Encyclopedia Brown, Boy Detective, followed the footsteps towards the shack, but then he stopped. The shack was dark, and the area around it was, too. The sun had set. He knew he shouldn't have even gotten this far. He knew he was only 9 years old.
He knew he couldn't possibly be any kind of detective at all. Not all the Sherlock Holmes books in the world could change that. Then why did he know that his grandfather had gotten out of the car, gone to the statue, done something there, and then come back to this shack, nestled in the evening underneath the high white arch?
He knew if he knocked on that door, that would be it. He could never go back home. Ever. Not even if his parents came back. But if it was a choice between this magnifying glass here in his hand and that cocaine now poisoning rats on the bedroom carpet, there wasn't any choice at all. He lowered the magnifying glass to the ground, and saw the footprints clearly, although the sun had set. He followed them right up to the door.
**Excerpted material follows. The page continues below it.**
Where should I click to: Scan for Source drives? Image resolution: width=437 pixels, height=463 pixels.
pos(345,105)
The door was open. Someone was standing in it. The magnifying glass showed a very large black boot. Encyclopedia Brown, Boy Detective, ran the magnifying glass up the boot before he realized what it was, then he quickly took a step back. The black man in the doorway was gigantic, wearing a white undershirt and a pair of blue jeans.
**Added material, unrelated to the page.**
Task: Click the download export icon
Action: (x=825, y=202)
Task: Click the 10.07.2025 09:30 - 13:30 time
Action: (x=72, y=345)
"Um." said Encyclopedia Brown, Boy Detective, fumbling in his backpack.
The black man picked up a machete from somewhere inside the pitch-black shack. "What you want?" he said.
"Um." added Encyclopedia Brown, Boy Detective, pulling out the folder, lifting out the worn photograph, and holding it up before him, like a shield, or a flag.
The black man looked at the photograph. Then up at Encyclopedia Brown, Boy Detective. He looked at him again. Then tilted his head on one side and put the machete down. Then he tilted his head to the other side and looked again.
"Come on in." the black man said. "He's right over here."
Encyclopedia Brown, Boy Detective looked back behind him one last time. He wondered if Dad would ever read "A Study In Scarlet." Overhead, the stars came out, all of them, even the ones that never had names given to them, and the man in the moon looked down and lit a cigarette.
Encyclopedia Brown, Boy Detective, childling of the Sidhe, stepped inside the freehold for the first time on August 15, 1995.
His disappearance was not noted until September 9.